**Task prompt:** Once the pictures are set aside, reproduce the remaining data exactly.

**Data to examine:**
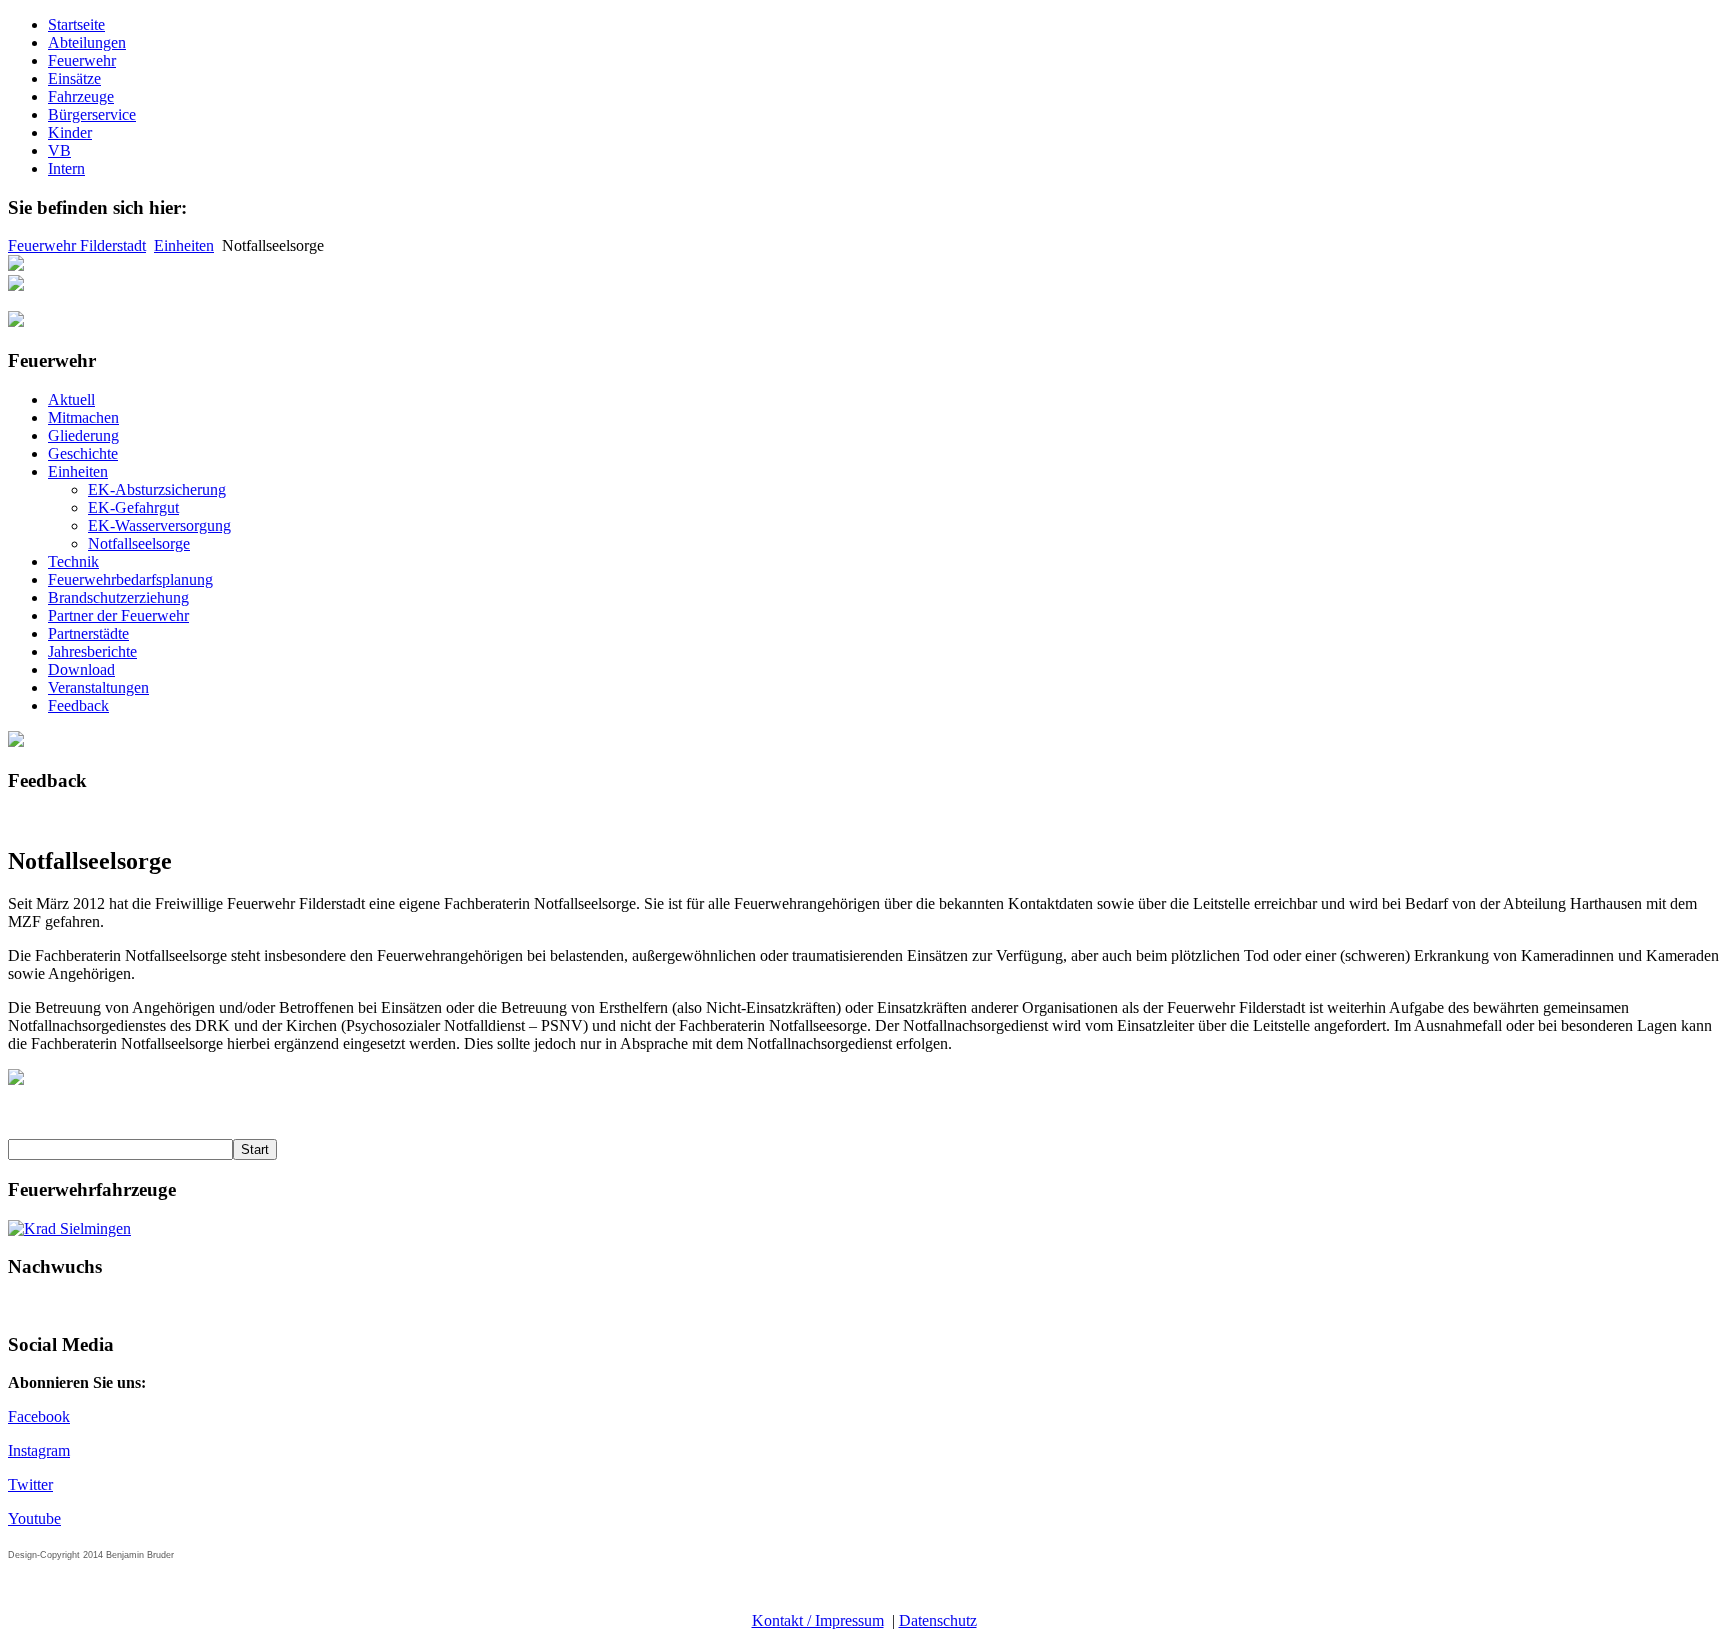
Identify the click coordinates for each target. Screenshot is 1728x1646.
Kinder (70, 132)
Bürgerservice (92, 114)
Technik (73, 561)
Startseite (76, 24)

**Answer for this exercise:**
Identify the click coordinates for each target. Screenshot is 1728x1646.
Kinder (70, 132)
Bürgerservice (92, 114)
Technik (73, 561)
Startseite (76, 24)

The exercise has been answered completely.